(DATA FOR PROCESSING)
---+---
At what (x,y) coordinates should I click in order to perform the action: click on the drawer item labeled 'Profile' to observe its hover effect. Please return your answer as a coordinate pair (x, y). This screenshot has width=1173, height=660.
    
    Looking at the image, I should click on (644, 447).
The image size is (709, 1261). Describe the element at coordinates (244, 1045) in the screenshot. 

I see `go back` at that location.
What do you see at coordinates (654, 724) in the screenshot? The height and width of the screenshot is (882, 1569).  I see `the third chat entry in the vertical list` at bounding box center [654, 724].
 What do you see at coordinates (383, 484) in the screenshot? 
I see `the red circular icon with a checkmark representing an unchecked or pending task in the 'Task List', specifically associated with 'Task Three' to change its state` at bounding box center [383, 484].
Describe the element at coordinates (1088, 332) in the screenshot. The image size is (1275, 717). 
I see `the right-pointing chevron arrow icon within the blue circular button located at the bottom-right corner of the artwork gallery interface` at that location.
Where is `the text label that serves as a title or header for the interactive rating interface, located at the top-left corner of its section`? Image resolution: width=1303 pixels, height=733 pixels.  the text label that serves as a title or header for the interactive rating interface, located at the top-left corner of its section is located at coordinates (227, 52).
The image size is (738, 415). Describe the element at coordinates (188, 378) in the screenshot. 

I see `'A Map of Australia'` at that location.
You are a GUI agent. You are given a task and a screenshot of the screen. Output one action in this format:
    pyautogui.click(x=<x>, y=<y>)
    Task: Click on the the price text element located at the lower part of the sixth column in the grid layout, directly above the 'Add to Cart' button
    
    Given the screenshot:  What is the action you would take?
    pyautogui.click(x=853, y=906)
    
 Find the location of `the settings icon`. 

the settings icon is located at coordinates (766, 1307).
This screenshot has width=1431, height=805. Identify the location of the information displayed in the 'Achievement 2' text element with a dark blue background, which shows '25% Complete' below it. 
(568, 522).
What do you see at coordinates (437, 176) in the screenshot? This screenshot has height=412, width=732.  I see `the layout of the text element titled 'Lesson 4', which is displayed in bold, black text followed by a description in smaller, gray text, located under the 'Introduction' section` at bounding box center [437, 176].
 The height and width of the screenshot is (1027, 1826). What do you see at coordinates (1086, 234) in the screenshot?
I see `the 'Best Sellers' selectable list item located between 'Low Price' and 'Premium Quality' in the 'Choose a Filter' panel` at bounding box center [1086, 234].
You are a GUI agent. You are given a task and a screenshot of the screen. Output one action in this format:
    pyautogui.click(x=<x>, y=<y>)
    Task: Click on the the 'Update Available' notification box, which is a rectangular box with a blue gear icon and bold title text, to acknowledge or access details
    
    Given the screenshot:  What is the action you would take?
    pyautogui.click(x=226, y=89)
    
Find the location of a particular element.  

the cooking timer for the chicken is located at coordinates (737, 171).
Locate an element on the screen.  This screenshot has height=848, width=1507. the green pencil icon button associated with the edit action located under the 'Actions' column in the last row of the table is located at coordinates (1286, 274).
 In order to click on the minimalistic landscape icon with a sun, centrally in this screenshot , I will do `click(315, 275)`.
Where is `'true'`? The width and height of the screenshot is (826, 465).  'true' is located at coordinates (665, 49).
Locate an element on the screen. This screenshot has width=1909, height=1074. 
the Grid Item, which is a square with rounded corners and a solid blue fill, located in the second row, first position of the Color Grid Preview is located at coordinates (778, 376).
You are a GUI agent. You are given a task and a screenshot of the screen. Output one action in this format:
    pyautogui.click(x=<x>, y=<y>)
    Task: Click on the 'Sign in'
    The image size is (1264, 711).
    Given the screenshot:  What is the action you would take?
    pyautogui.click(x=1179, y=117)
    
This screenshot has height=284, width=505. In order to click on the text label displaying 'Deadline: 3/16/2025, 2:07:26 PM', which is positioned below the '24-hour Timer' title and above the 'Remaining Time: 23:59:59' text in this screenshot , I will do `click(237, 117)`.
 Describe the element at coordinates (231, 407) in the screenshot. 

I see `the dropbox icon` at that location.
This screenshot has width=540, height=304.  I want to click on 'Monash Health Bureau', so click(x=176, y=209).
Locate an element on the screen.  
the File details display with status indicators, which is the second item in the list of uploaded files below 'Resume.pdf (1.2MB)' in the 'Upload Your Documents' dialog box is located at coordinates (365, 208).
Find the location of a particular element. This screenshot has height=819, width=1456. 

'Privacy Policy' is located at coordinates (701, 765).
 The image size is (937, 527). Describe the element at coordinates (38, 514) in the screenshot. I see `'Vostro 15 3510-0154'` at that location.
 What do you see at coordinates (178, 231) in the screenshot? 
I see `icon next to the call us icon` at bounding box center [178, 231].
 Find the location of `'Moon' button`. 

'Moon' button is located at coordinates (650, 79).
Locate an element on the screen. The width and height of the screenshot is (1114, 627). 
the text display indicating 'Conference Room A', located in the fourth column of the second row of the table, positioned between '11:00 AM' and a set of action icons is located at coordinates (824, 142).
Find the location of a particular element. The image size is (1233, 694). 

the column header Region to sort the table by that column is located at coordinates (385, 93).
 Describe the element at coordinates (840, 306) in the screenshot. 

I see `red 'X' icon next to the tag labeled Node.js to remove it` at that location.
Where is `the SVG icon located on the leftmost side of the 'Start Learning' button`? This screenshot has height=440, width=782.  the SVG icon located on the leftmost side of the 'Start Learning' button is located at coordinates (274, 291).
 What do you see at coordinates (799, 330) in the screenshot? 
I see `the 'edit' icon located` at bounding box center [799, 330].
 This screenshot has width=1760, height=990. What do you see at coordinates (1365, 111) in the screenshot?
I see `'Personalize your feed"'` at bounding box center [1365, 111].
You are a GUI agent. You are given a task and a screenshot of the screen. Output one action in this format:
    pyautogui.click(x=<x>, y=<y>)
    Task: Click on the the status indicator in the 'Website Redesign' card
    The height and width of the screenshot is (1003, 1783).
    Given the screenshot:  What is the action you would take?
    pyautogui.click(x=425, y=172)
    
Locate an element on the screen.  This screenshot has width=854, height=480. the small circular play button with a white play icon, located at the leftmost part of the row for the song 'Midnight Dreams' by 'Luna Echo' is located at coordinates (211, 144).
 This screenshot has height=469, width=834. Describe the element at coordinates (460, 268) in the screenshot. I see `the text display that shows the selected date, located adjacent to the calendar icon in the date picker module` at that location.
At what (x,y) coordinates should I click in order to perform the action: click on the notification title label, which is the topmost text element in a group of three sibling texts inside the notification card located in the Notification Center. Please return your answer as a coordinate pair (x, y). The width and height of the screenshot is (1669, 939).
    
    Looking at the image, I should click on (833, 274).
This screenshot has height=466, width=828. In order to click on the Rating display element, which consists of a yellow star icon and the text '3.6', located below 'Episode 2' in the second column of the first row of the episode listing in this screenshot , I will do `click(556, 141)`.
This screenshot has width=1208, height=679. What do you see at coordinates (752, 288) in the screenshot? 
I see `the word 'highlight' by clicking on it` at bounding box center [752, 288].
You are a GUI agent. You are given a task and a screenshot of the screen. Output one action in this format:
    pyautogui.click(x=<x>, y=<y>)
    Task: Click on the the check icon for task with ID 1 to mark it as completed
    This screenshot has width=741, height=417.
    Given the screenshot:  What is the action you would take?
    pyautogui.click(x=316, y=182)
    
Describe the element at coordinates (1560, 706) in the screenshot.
---+---
Please transcribe all of the records above verbatim.

(TASK RESPONSE)
At what (x,y) coordinates should I click in order to perform the action: click on the drawer item labeled 'Profile' to observe its hover effect. Please return your answer as a coordinate pair (x, y). This screenshot has width=1173, height=660.
    
    Looking at the image, I should click on (644, 447).
The image size is (709, 1261). Describe the element at coordinates (244, 1045) in the screenshot. 

I see `go back` at that location.
What do you see at coordinates (654, 724) in the screenshot? The height and width of the screenshot is (882, 1569).  I see `the third chat entry in the vertical list` at bounding box center [654, 724].
 What do you see at coordinates (383, 484) in the screenshot? 
I see `the red circular icon with a checkmark representing an unchecked or pending task in the 'Task List', specifically associated with 'Task Three' to change its state` at bounding box center [383, 484].
Describe the element at coordinates (1088, 332) in the screenshot. The image size is (1275, 717). 
I see `the right-pointing chevron arrow icon within the blue circular button located at the bottom-right corner of the artwork gallery interface` at that location.
Where is `the text label that serves as a title or header for the interactive rating interface, located at the top-left corner of its section`? Image resolution: width=1303 pixels, height=733 pixels.  the text label that serves as a title or header for the interactive rating interface, located at the top-left corner of its section is located at coordinates (227, 52).
The image size is (738, 415). Describe the element at coordinates (188, 378) in the screenshot. 

I see `'A Map of Australia'` at that location.
You are a GUI agent. You are given a task and a screenshot of the screen. Output one action in this format:
    pyautogui.click(x=<x>, y=<y>)
    Task: Click on the the price text element located at the lower part of the sixth column in the grid layout, directly above the 'Add to Cart' button
    
    Given the screenshot:  What is the action you would take?
    pyautogui.click(x=853, y=906)
    
 Find the location of `the settings icon`. 

the settings icon is located at coordinates (766, 1307).
This screenshot has width=1431, height=805. Identify the location of the information displayed in the 'Achievement 2' text element with a dark blue background, which shows '25% Complete' below it. 
(568, 522).
What do you see at coordinates (437, 176) in the screenshot? This screenshot has height=412, width=732.  I see `the layout of the text element titled 'Lesson 4', which is displayed in bold, black text followed by a description in smaller, gray text, located under the 'Introduction' section` at bounding box center [437, 176].
 The height and width of the screenshot is (1027, 1826). What do you see at coordinates (1086, 234) in the screenshot?
I see `the 'Best Sellers' selectable list item located between 'Low Price' and 'Premium Quality' in the 'Choose a Filter' panel` at bounding box center [1086, 234].
You are a GUI agent. You are given a task and a screenshot of the screen. Output one action in this format:
    pyautogui.click(x=<x>, y=<y>)
    Task: Click on the the 'Update Available' notification box, which is a rectangular box with a blue gear icon and bold title text, to acknowledge or access details
    
    Given the screenshot:  What is the action you would take?
    pyautogui.click(x=226, y=89)
    
Find the location of a particular element.  

the cooking timer for the chicken is located at coordinates (737, 171).
Locate an element on the screen.  This screenshot has height=848, width=1507. the green pencil icon button associated with the edit action located under the 'Actions' column in the last row of the table is located at coordinates (1286, 274).
 In order to click on the minimalistic landscape icon with a sun, centrally in this screenshot , I will do `click(315, 275)`.
Where is `'true'`? The width and height of the screenshot is (826, 465).  'true' is located at coordinates (665, 49).
Locate an element on the screen. This screenshot has width=1909, height=1074. 
the Grid Item, which is a square with rounded corners and a solid blue fill, located in the second row, first position of the Color Grid Preview is located at coordinates (778, 376).
You are a GUI agent. You are given a task and a screenshot of the screen. Output one action in this format:
    pyautogui.click(x=<x>, y=<y>)
    Task: Click on the 'Sign in'
    The image size is (1264, 711).
    Given the screenshot:  What is the action you would take?
    pyautogui.click(x=1179, y=117)
    
This screenshot has height=284, width=505. In order to click on the text label displaying 'Deadline: 3/16/2025, 2:07:26 PM', which is positioned below the '24-hour Timer' title and above the 'Remaining Time: 23:59:59' text in this screenshot , I will do `click(237, 117)`.
 Describe the element at coordinates (231, 407) in the screenshot. 

I see `the dropbox icon` at that location.
This screenshot has width=540, height=304.  I want to click on 'Monash Health Bureau', so click(x=176, y=209).
Locate an element on the screen.  
the File details display with status indicators, which is the second item in the list of uploaded files below 'Resume.pdf (1.2MB)' in the 'Upload Your Documents' dialog box is located at coordinates (365, 208).
Find the location of a particular element. This screenshot has height=819, width=1456. 

'Privacy Policy' is located at coordinates (701, 765).
 The image size is (937, 527). Describe the element at coordinates (38, 514) in the screenshot. I see `'Vostro 15 3510-0154'` at that location.
 What do you see at coordinates (178, 231) in the screenshot? 
I see `icon next to the call us icon` at bounding box center [178, 231].
 Find the location of `'Moon' button`. 

'Moon' button is located at coordinates (650, 79).
Locate an element on the screen. The width and height of the screenshot is (1114, 627). 
the text display indicating 'Conference Room A', located in the fourth column of the second row of the table, positioned between '11:00 AM' and a set of action icons is located at coordinates (824, 142).
Find the location of a particular element. The image size is (1233, 694). 

the column header Region to sort the table by that column is located at coordinates (385, 93).
 Describe the element at coordinates (840, 306) in the screenshot. 

I see `red 'X' icon next to the tag labeled Node.js to remove it` at that location.
Where is `the SVG icon located on the leftmost side of the 'Start Learning' button`? This screenshot has height=440, width=782.  the SVG icon located on the leftmost side of the 'Start Learning' button is located at coordinates (274, 291).
 What do you see at coordinates (799, 330) in the screenshot? 
I see `the 'edit' icon located` at bounding box center [799, 330].
 This screenshot has width=1760, height=990. What do you see at coordinates (1365, 111) in the screenshot?
I see `'Personalize your feed"'` at bounding box center [1365, 111].
You are a GUI agent. You are given a task and a screenshot of the screen. Output one action in this format:
    pyautogui.click(x=<x>, y=<y>)
    Task: Click on the the status indicator in the 'Website Redesign' card
    The height and width of the screenshot is (1003, 1783).
    Given the screenshot:  What is the action you would take?
    pyautogui.click(x=425, y=172)
    
Locate an element on the screen.  This screenshot has width=854, height=480. the small circular play button with a white play icon, located at the leftmost part of the row for the song 'Midnight Dreams' by 'Luna Echo' is located at coordinates (211, 144).
 This screenshot has height=469, width=834. Describe the element at coordinates (460, 268) in the screenshot. I see `the text display that shows the selected date, located adjacent to the calendar icon in the date picker module` at that location.
At what (x,y) coordinates should I click in order to perform the action: click on the notification title label, which is the topmost text element in a group of three sibling texts inside the notification card located in the Notification Center. Please return your answer as a coordinate pair (x, y). The width and height of the screenshot is (1669, 939).
    
    Looking at the image, I should click on (833, 274).
This screenshot has height=466, width=828. In order to click on the Rating display element, which consists of a yellow star icon and the text '3.6', located below 'Episode 2' in the second column of the first row of the episode listing in this screenshot , I will do `click(556, 141)`.
This screenshot has width=1208, height=679. What do you see at coordinates (752, 288) in the screenshot? 
I see `the word 'highlight' by clicking on it` at bounding box center [752, 288].
You are a GUI agent. You are given a task and a screenshot of the screen. Output one action in this format:
    pyautogui.click(x=<x>, y=<y>)
    Task: Click on the the check icon for task with ID 1 to mark it as completed
    This screenshot has width=741, height=417.
    Given the screenshot:  What is the action you would take?
    pyautogui.click(x=316, y=182)
    
Describe the element at coordinates (1560, 706) in the screenshot.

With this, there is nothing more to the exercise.